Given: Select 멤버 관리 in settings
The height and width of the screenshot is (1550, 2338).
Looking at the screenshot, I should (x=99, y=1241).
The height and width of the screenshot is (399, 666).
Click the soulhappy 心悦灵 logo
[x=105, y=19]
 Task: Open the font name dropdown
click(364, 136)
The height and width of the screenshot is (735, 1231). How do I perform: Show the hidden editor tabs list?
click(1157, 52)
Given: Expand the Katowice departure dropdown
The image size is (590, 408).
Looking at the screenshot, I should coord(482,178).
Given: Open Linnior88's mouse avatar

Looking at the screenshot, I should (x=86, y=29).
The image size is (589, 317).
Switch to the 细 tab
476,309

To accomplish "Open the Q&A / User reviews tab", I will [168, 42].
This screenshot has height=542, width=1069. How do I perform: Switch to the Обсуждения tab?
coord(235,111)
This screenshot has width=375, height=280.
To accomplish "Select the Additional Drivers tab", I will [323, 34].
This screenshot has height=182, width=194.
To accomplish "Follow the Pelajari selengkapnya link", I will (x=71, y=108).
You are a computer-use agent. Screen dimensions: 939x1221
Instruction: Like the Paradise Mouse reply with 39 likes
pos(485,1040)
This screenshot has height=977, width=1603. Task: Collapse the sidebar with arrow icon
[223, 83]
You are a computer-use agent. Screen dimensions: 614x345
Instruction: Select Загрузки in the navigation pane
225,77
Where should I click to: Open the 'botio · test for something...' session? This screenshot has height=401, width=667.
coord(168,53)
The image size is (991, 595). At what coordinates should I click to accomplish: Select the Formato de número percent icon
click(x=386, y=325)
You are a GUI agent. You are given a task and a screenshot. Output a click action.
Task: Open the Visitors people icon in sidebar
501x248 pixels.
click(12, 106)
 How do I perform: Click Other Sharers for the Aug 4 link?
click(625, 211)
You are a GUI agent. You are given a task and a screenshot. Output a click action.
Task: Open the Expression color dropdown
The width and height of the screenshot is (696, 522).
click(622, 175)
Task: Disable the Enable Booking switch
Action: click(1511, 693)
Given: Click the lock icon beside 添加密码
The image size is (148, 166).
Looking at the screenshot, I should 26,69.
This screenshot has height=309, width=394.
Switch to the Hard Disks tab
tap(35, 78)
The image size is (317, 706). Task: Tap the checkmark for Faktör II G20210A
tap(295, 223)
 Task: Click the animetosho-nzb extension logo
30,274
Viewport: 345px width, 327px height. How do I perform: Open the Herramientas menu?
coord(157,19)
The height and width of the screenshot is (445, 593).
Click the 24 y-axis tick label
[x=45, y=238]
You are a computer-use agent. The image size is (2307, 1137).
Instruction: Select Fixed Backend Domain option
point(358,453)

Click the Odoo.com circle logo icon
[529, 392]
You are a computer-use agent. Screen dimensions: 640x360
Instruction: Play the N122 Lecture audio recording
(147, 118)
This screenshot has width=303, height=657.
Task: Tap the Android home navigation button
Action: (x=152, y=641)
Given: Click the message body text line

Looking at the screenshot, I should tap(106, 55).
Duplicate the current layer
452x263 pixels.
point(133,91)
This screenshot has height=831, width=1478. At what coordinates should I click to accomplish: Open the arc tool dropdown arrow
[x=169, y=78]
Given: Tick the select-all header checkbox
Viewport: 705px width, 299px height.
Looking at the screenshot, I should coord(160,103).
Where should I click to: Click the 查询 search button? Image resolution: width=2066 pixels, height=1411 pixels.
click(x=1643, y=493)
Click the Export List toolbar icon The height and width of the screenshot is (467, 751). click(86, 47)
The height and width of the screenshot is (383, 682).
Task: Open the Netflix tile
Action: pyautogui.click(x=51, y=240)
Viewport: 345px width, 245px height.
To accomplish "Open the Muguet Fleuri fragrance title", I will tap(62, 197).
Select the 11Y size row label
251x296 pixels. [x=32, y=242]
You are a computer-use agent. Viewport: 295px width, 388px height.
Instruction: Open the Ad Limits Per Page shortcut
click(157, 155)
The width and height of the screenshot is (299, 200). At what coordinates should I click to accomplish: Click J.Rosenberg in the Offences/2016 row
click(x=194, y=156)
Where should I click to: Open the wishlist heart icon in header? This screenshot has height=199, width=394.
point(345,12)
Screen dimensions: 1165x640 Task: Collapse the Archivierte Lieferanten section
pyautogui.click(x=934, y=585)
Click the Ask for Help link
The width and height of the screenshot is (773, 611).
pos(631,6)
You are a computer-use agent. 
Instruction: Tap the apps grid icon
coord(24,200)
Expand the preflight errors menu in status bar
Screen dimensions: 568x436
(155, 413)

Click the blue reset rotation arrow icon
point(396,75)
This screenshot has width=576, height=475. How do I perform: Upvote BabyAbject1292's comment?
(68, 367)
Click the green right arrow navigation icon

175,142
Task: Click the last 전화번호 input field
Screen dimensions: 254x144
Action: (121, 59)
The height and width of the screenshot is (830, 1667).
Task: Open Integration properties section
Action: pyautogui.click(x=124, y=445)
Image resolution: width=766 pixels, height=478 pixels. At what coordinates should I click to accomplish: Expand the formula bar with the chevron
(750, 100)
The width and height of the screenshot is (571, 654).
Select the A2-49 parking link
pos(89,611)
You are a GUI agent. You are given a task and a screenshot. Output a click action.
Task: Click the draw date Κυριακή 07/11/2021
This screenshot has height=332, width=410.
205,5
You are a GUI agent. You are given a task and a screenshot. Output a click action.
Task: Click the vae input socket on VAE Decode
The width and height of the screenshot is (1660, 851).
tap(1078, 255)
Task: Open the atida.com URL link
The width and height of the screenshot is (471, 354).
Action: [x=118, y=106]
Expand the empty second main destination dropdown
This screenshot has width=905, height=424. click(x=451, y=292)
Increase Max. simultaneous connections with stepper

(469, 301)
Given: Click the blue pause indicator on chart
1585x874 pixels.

· · · ·

= PROBLEM REQUIREMENTS =
Arrange the records above, from the line containing "This screenshot has height=831, width=1478." through the line containing "Action: pyautogui.click(x=51, y=240)", inclusive, as a Markdown table. Use the columns Row and Line, give each line a row number, and leave out blank lines.

= PROBLEM SOLUTION =
| Row | Line |
|---|---|
| 1 | This screenshot has height=831, width=1478. At what coordinates should I click to accomplish: Open the arc tool dropdown arrow |
| 2 | [x=169, y=78] |
| 3 | Given: Tick the select-all header checkbox |
| 4 | Viewport: 705px width, 299px height. |
| 5 | Looking at the screenshot, I should coord(160,103). |
| 6 | Where should I click to: Click the 查询 search button? Image resolution: width=2066 pixels, height=1411 pixels. |
| 7 | click(x=1643, y=493) |
| 8 | Click the Export List toolbar icon The height and width of the screenshot is (467, 751). click(86, 47) |
| 9 | The height and width of the screenshot is (383, 682). |
| 10 | Task: Open the Netflix tile |
| 11 | Action: pyautogui.click(x=51, y=240) |